*** Opening DATA SUPPLIED ***

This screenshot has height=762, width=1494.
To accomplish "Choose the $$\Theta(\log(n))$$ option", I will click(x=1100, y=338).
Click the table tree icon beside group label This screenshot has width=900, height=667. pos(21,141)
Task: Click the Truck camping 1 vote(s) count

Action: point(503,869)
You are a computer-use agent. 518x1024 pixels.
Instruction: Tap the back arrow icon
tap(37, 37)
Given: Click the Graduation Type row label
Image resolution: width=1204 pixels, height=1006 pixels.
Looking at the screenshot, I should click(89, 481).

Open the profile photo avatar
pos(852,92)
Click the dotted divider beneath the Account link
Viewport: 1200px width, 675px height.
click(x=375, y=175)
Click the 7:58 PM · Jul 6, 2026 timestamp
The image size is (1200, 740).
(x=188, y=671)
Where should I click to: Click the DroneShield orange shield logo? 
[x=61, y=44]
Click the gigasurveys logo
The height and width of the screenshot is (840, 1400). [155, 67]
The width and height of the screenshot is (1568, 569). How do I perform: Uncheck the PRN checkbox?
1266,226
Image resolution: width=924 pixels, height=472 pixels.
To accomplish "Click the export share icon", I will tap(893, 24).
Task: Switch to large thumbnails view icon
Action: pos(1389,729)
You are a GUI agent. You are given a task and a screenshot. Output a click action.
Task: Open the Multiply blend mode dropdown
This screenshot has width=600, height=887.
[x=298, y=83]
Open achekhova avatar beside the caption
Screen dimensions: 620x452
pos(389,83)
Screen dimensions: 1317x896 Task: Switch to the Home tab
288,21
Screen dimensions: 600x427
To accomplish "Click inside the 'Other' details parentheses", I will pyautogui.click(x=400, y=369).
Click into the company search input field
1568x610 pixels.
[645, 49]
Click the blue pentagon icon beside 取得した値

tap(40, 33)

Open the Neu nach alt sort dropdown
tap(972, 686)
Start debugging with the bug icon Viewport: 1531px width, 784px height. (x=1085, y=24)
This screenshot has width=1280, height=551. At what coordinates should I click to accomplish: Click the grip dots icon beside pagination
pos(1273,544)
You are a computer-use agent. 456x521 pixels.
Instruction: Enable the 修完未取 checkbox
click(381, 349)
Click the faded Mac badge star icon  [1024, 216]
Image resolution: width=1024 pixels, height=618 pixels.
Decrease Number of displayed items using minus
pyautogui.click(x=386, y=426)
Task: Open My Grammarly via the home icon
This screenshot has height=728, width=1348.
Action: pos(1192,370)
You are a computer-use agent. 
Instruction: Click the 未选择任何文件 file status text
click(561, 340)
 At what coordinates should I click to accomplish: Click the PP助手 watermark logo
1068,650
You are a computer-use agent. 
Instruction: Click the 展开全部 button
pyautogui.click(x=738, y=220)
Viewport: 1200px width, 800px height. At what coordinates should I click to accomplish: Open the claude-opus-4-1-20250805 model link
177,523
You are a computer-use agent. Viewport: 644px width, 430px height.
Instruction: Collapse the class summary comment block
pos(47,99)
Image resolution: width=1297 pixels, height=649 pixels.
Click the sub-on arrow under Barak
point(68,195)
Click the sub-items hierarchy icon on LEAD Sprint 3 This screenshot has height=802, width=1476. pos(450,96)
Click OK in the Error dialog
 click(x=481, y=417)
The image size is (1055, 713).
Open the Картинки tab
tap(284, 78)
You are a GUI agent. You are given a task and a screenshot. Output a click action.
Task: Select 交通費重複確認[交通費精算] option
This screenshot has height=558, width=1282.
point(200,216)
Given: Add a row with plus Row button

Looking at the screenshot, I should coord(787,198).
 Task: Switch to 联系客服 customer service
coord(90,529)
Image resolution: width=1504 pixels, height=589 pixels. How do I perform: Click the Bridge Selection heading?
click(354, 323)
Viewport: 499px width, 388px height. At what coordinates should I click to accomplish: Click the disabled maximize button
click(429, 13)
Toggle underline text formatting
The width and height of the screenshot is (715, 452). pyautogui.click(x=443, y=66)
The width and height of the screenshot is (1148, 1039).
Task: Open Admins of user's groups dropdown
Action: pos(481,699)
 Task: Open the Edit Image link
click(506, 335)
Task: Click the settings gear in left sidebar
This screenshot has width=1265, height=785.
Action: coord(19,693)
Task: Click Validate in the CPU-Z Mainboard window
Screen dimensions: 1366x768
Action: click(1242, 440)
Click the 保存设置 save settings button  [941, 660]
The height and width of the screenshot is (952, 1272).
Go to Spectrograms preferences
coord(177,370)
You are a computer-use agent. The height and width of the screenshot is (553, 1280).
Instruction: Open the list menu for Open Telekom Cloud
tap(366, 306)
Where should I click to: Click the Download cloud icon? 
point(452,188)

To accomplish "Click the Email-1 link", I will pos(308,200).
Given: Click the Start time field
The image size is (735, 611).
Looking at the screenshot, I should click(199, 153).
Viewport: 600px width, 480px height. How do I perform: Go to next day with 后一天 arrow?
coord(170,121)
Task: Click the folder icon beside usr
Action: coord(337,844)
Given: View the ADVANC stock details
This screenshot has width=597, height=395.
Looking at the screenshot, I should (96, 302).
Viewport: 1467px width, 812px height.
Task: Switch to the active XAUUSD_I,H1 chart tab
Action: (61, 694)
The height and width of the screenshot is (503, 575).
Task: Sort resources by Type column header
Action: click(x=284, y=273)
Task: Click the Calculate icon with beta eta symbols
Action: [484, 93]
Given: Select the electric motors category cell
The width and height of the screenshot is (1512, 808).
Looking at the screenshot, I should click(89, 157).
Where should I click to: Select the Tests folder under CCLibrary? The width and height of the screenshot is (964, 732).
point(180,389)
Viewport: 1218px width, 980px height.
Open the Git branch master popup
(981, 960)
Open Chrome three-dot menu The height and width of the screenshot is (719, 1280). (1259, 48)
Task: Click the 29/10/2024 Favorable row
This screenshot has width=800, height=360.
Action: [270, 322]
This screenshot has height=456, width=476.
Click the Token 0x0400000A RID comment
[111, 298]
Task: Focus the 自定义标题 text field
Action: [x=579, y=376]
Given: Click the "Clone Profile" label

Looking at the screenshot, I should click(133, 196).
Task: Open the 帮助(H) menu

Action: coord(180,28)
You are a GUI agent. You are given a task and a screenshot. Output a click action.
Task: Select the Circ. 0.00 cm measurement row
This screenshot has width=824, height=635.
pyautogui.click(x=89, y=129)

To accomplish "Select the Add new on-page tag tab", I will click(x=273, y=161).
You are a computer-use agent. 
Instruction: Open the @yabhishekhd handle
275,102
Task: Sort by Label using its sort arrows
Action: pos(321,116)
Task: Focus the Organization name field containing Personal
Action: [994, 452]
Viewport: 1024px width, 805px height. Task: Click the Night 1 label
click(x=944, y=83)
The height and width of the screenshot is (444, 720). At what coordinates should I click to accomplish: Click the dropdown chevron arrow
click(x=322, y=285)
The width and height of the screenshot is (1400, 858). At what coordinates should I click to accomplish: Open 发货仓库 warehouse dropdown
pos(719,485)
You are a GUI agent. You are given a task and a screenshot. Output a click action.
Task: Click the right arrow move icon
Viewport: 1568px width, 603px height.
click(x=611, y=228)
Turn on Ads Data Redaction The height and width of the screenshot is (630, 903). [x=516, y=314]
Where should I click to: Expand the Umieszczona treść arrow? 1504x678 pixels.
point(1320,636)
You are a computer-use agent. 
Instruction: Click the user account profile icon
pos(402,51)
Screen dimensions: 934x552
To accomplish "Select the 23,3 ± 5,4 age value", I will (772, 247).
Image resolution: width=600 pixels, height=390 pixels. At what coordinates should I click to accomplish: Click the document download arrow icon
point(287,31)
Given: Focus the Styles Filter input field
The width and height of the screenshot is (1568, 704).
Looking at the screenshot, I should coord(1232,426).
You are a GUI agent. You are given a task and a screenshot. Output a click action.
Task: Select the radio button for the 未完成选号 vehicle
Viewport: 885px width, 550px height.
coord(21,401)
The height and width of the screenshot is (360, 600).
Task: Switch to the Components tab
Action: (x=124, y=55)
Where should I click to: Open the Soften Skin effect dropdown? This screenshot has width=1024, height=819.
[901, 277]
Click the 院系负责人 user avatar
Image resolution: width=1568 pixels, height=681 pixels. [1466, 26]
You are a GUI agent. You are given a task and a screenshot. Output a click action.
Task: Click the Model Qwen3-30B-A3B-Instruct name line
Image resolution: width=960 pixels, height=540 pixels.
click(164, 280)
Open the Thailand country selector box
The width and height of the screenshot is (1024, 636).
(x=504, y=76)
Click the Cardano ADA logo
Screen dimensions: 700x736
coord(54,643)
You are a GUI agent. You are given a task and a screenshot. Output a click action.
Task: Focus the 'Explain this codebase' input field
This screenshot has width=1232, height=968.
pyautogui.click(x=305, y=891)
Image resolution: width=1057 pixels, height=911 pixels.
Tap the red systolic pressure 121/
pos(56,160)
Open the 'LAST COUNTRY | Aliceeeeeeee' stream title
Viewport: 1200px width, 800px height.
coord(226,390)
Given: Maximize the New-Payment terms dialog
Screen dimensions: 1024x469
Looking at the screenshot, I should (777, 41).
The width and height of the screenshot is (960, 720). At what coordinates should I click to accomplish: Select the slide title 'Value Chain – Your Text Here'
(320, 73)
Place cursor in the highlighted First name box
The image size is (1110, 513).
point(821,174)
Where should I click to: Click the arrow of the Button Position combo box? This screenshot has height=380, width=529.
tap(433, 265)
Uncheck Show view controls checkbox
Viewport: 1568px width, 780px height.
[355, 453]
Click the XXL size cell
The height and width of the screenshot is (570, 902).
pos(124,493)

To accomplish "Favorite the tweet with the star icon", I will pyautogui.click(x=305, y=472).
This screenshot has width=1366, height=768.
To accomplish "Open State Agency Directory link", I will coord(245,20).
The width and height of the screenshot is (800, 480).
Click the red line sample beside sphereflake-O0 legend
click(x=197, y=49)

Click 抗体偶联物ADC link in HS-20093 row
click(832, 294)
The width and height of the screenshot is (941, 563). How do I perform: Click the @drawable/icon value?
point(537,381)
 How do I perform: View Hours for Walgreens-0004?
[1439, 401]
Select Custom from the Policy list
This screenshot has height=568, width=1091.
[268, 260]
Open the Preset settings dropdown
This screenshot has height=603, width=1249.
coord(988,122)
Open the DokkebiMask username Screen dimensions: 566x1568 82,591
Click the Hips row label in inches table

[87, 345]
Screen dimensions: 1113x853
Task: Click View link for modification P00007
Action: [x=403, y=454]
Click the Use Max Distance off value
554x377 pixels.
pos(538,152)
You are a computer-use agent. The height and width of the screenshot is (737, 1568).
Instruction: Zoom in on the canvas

*** Closing DATA SUPPLIED ***

* TASK OBJECTIVE
How many of the lines above hold the word "option"? Answer with only the number.

* RESPONSE FOR THIS EXERCISE
2